#### Exercise prompt:
Please collect every line in the records that contains the string "point", copying each line in full.

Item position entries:

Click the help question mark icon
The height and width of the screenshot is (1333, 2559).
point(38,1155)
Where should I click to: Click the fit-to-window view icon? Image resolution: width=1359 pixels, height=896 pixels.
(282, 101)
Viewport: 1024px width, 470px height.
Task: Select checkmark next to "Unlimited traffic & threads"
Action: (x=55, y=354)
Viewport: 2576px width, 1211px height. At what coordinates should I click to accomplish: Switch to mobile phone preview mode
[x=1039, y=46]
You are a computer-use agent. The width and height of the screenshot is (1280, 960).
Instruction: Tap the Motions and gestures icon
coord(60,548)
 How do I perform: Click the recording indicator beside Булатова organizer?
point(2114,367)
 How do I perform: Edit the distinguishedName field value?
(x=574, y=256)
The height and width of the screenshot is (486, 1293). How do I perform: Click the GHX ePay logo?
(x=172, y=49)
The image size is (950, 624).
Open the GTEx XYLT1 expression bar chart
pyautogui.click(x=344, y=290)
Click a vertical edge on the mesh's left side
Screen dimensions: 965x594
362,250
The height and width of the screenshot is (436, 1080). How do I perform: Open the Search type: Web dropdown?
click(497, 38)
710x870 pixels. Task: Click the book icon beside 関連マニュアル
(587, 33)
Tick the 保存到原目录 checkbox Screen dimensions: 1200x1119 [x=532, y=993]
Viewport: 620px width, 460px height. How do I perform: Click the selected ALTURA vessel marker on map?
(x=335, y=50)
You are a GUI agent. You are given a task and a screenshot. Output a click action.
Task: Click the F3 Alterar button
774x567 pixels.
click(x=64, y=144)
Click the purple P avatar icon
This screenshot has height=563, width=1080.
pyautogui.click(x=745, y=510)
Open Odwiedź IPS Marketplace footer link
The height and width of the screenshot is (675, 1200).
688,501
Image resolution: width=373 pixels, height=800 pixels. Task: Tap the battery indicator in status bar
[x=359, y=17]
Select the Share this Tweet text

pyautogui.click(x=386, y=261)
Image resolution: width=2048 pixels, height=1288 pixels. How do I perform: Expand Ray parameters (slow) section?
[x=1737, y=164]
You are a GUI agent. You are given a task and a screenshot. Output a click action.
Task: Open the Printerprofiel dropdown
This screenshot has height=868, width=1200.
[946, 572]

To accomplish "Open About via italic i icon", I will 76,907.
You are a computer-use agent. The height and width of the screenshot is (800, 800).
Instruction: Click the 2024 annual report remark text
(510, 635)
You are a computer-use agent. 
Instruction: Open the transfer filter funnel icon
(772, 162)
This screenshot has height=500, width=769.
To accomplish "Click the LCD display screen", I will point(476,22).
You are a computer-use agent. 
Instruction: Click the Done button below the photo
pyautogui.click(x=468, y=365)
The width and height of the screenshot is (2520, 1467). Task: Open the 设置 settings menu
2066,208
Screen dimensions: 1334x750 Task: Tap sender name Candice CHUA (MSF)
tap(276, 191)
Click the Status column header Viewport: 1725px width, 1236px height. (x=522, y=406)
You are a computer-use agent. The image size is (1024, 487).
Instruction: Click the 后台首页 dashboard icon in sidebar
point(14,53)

#### Final result:
point(38,1155)
point(2114,367)
To accomplish "Click the LCD display screen", I will point(476,22).
point(14,53)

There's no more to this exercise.